Hi, my name is Colin O'Neill. I'm a consultant with site fusion pro console, which is a component content management system. And we're. So today what I'd like to do is talk about something we're all grappling with, which is the role of AI in scholarly publishing and more importantly, how we are able to bring order to what's quickly becoming unpredictable and high stakes ecosystem.
So I've titled this presentation from chaos to clarity, because what we're seeing isn't a failure of AI. It's a failure of workflow, structure and trust. My goal is today is to help you understand how to move from trial and error AI pilots to governance deterministic AI systems that scale. So we've all felt the pressure from leadership.
Who wants innovation. Editorial wants to improve their productivity, marketing wants differentiation. And the result has been what we've been internally calling a stampede of AI experimentation. We've been bolting tools onto existing systems, adding plugins to cmses and rolling out LLM pilots to the production staff and just kind of seeing what happens. And for a while it was exciting.

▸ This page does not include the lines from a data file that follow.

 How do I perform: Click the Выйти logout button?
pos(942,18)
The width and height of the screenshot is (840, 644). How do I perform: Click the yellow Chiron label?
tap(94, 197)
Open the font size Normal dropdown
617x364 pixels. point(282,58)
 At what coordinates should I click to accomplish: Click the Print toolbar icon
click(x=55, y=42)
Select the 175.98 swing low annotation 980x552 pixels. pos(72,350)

But many of these efforts stalled, and after efforts stall, it leaves behind a trail of inconsistent output, unclear ownership and fragile integrations. So what we're left with is not transformation. It's noise. And because there's no architectural oversight, no defined flows, no deterministic, deterministic framework to govern how AI should function.
So in these. So with these symptoms with this what we're left with are symptoms of chaos. So I've listed out a few here. We have AI generated metadata which conflicts across platforms. Reviewer summaries read like generic marketing text classification decisions that lack traceability or consistency.
And because of that, editorial teams are rejecting AI output due to not trusting it. Developers struggle supporting these ecosystems as well. Writing one off scripts to fix one simple problem, instead of holistically solving or coming up with a solution. And also, there's just really not been any clear ownership with versioning or tracing an audit trail. And one of the things that we're kind of trying to focus on now is that there is no deterministic framework or orchestrated process.
So what we'd like to do at site fusion pro consult, site fusion is a CMS that's built on the camunda workflow engine, which is a BPM Workflow. And so one of the things that we're introducing to a lot of our customers now are. Is expanding their use of Process Orchestration.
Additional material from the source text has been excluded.